## STATED GOAL
Render everything from the line containing "Given: Click the" down to the line containing "Looking at the" as a two-column CSV with the headers instruction and answer, one row per item. Put each item's text and its answer in a single quoted field, with line breaks turned into spaces, and leave the pictures out.

## GIVEN ENTRIES
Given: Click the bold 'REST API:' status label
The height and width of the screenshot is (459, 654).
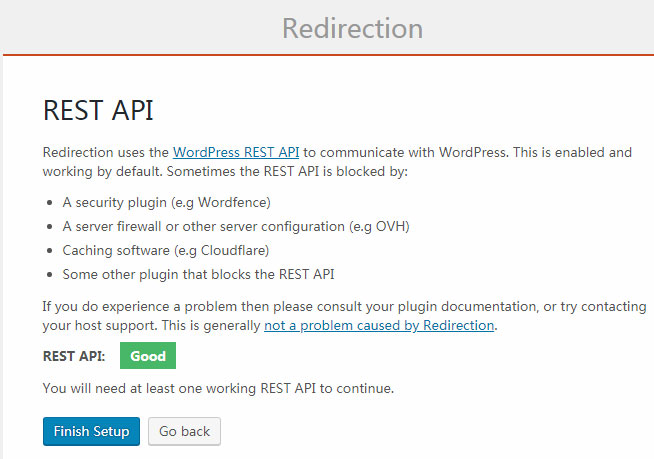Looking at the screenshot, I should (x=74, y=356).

==

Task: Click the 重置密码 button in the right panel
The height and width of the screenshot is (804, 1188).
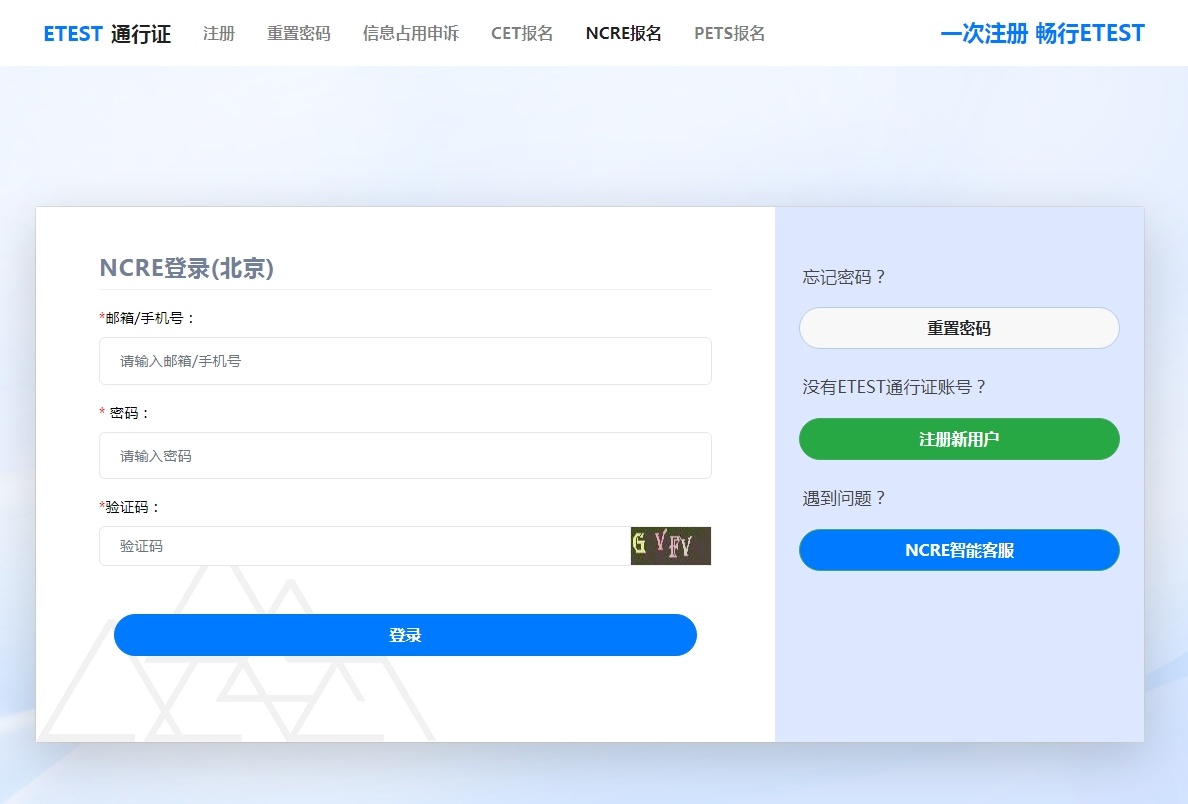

---

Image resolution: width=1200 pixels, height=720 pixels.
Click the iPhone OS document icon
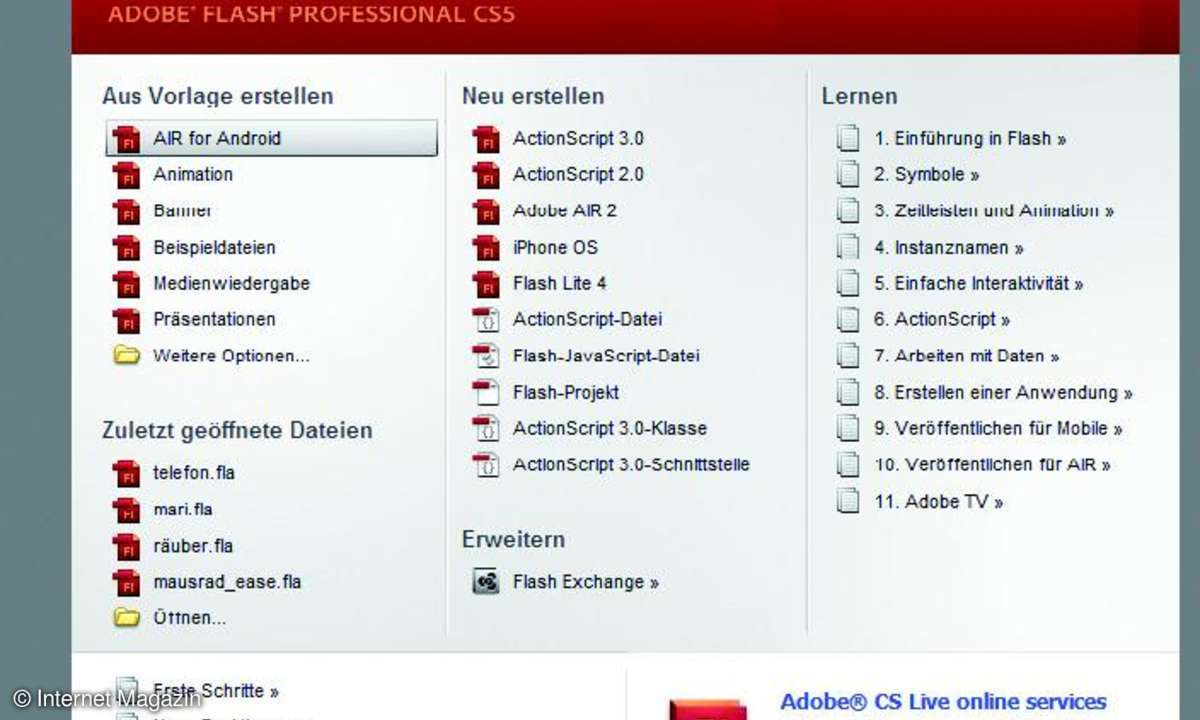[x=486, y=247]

## TASK RESPONSE
instruction,answer
"Given: Click the bold 'REST API:' status label The height and width of the screenshot is (459, 654).","Looking at the screenshot, I should (x=74, y=356)."